Reusing third-party libraries increases productivity and saves time and costs for developers. However, the downside is the presence of vulnerabilities in those libraries, which can lead to catastrophic outcomes. For instance, Apache Log4J was found to be vulnerable to remote code execution attacks. A total of more than 35,000 packages were forced to update their Log4J libraries with the latest version. Although several studies have been conducted to predict software vulnerabilities, the prediction does not cover the vulnerabilities found in third-party libraries. Even if the developers are aware of the forthcoming issue, replicating a function similar to the libraries would be time-consuming and labour-intensive. Nevertheless, it is practically reasonable for software developers to update their third-party libraries (and dependencies) whenever the software vendors have released a vulnerable-free version. In this work, our manual study focuses on the real-world practices (crowd reaction) adopted by software vendors and developer communities when a vulnerability is disclosed. We manually investigated 312 CVEs and identified that the primary trend of vulnerability handling is to provide a fix before publishing an announcement. Otherwise, developers wait an average of 10 days for a fix if it is unavailable upon the announcement. Additionally, the crowd reaction is oblivious to the vulnerability severity. In particular, we identified Oracle as the most vibrant community diligent in releasing fixes. Their software developers also actively participate in the associated vulnerability announcements.

翻译：复用第三方库能提升开发效率并节省时间与成本，但此类库中存在的漏洞可能导致灾难性后果。

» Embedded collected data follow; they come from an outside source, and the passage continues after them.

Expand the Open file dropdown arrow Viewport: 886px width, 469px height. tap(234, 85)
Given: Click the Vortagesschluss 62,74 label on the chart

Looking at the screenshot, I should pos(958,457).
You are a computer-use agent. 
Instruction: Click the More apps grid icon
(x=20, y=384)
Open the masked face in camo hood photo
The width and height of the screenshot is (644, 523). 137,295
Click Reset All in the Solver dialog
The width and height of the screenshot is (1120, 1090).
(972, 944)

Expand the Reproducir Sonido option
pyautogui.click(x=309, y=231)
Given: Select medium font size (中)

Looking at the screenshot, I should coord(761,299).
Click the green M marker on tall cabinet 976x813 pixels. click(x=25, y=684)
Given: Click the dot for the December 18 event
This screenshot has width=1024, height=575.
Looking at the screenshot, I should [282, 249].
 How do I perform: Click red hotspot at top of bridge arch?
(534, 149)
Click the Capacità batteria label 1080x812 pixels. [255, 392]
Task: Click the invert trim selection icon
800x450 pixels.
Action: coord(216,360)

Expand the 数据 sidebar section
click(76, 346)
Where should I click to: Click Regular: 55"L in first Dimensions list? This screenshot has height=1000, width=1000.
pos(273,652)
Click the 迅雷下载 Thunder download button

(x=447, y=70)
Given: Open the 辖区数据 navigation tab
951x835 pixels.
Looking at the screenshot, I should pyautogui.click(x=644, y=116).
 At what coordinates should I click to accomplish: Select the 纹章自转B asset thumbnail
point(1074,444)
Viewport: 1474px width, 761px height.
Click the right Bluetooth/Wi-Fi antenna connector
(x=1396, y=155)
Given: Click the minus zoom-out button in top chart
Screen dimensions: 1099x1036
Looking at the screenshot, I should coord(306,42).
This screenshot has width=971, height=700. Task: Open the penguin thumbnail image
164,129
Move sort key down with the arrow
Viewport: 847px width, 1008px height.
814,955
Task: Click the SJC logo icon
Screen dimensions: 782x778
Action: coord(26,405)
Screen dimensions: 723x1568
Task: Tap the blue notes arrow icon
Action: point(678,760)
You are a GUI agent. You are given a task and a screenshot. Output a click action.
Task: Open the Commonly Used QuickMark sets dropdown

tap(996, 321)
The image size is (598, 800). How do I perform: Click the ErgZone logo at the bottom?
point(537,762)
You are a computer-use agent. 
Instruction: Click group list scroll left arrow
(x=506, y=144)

例如Apache Log4J曾被曝存在远程代码执行漏洞，导致超过35,000个软件包被迫更新至最新版本。尽管已有若干研究致力于预测软件漏洞，但现有预测方法尚未覆盖第三方库中的漏洞。即使开发者预知潜在风险，重新实现类似库功能也将耗费大量时间与人力。然而，当软件供应商发布无漏洞版本时，开发者及时更新第三方库（及其依赖项）是切实可行的解决方案。本研究通过人工调查方法，聚焦漏洞披露后软件供应商与开发者社区的实际应对措施（群体反应）。我们手动分析了312个CVE条目，发现漏洞处理的主要趋势是在发布公告前提供修复补丁；若公告时尚未提供修复方案，开发者平均需等待10天才能获得补丁。此外，群体反应并未明显受漏洞严重程度影响。特别值得注意的是，甲骨文社区在发布修复补丁方面最为活跃高效，其软件开发者也积极参与相关漏洞公告的讨论。